3 questions à Rémi Vallet

Rémi Vallet est Directeur mécénat, philantropie et legs à l'Association des Paralysés de France

Pour l’APF, quelles sont les priorités d’actions pour permettre la mise en œuvre d’une société réellement inclusive ?

Notre priorité, c’est de faire évoluer l’environnement des personnes en situation de handicap pour leur permettre d’être acteurs de leur parcours de vie au travers d’un environnement adapté et de soutiens personnalisés. Pour cela, nous menons d’une part un travail de plaidoyer en profondeur, sur tous les sujets touchant au handicap et à tous les niveaux (grand public, responsables politiques ou économiques, médias, territoires, etc.), pour défendre le droit des personnes en situation de handicap et leur pleine participation à la société. D’autre part, nous proposons un accompagnement et des services aux personnes en situation de handicap et à leur entourage tout au long de leurs parcours, à travers une offre médico-sociale et sanitaire diversifiée et innovante, mais aussi à travers des actions associatives déployées dans toute la France, grâce à notre présence dans tous les départements, via nos délégations.

Concrètement, sur quels projets innovants, l’APF s’investit-elle actuellement ?

L’innovation a toujours fait partie des priorités de l’APF, et la thématique « Handicap et nouvelles technologies » sera d’ailleurs l’un des fils rouges du prochain Congrès de l’APF, en juin 2018 à Montpellier.

En matière d’habitat inclusif, nous avons été précurseurs, avec plus d’une quarantaine d’expérimentations mobilisant plus de 400 logements dans le parc social pour promouvoir des solutions nouvelles, à partir du droit commun, mais sécurisant l’accompagnement des personnes : projet de « foyer éclaté » à Combs-la-Ville en Seine-et-Marne, centre de ressources et d’expérimentation de la vie à domicile à Panazol près de Limoges, etc.

Sur le sujet de l’aide aux aidants, notre dispositif Repair’Aidants offre gratuitement un cycle de sensibilisations et formations sur une dizaine de thématiques relatives au vécu de ces aidants, mais aussi à des aspects techniques et pratiques de leur quotidien. Nous développons aussi des solutions de répit temporaire à domicile – le « balluchonnage » –dans plusieurs régions, afin de trouver le modèle qui répondra le mieux aux besoins des personnes.

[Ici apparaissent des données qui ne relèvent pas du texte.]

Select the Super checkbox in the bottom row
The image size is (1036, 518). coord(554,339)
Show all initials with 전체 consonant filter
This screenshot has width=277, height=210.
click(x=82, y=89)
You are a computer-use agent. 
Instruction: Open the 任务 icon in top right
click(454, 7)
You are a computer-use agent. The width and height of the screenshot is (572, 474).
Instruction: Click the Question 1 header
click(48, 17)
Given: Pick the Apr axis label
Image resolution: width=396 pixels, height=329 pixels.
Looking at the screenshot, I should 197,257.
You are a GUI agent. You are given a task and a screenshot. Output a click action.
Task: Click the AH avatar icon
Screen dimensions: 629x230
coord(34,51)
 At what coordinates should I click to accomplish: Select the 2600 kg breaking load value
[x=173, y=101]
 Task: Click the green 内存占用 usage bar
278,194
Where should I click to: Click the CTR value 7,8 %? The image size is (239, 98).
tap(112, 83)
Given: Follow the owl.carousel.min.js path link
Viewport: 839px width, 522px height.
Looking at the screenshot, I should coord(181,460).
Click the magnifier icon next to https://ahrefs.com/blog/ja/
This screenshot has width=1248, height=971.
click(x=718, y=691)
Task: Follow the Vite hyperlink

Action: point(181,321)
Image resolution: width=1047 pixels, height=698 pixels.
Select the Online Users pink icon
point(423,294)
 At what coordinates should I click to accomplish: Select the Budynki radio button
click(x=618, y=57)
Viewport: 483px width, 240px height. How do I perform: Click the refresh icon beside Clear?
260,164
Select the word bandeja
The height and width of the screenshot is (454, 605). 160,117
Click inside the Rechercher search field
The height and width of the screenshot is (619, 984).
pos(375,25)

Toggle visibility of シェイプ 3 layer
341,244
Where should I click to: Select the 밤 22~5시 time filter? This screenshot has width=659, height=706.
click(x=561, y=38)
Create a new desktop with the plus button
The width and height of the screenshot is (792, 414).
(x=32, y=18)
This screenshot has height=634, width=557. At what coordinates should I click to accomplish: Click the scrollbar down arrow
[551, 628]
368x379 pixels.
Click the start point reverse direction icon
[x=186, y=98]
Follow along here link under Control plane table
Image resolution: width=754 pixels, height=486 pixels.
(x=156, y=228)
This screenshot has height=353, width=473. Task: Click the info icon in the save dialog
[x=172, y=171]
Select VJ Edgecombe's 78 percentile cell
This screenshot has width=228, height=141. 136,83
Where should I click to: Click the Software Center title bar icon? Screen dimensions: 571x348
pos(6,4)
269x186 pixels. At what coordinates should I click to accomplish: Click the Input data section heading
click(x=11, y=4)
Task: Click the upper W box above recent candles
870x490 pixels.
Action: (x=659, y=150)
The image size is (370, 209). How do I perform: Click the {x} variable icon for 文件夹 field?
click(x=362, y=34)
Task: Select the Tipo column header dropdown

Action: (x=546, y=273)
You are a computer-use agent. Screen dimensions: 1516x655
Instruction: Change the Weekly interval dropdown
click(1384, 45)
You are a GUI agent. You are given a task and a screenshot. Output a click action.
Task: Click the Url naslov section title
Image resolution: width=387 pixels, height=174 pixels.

Nous sommes également très investis sur la question de l’emploi, un facteur clé de vie sociale inclusive pour des personnes en situation de handicap. Nous repensons notre modèle et nos modes d’action, pour l’accompagnement des entreprises du milieu dit ordinaire comme pour le secteur des entreprises adaptées (EA) et des entreprises et services d’aide par le travail (ESAT), afin de nous adapter aux évolutions fortes du cadre législatif et financier et, in fine, favoriser la création d’emplois durables pour les travailleurs handicapés. Sur la formation, nous voulons préparer les jeunes à des métiers d’avenir. Ainsi, notre institut d’éducation motrice (IEM) de Liévin a lancé une formation dédiée au télépilotage de drones.

Dernier exemple de champ d’innovation que nous explorons : la télémédecine et la e-santé. Notre IEM de Noisy-le-Grand a mis en place une téléconsultation, en collaboration avec les services de neuro-pédiatrie de 5 hôpitaux de l’AP-HP, qui a démontré sa valeur ajoutée pour les enfants polyhandicapés accueillis par cet établissement.

Selon-vous, comment l’APF peut, avec ce réseau d’acteurs que constitue le CCAH, contribuer à la diffusion de cette innovation sociale ?

Le soutien du CCAH et de ses membres est essentiel pour l’APF. Sur le plan financier, nos actions associatives et un certain nombre d’expérimentations dans le champ médico-social reposent exclusivement sur la générosité du grand public et de nos partenaires, car elles ne rentrent pas dans les dispositifs de financement des Agences régionales de Santé ou des Conseils départementaux. Mais au-delà des subventions, nous voyons le CCAH comme un partenaire pour capitaliser sur les projets et expériences que nous menons, pour partager les leçons apprises avec d’autres acteurs du handicap, pour renforcer notre plaidoyer autour de dispositifs qui ont fait leurs preuves afin de les généraliser voire d’assurer leur prise en charge financière par l’Etat. Notre collaboration autour de l’habitat inclusif va dans ce sens. Le colloque que nous préparons autour de la transition numérique de notre offre médico-sociale pourrait être une autre belle opportunité.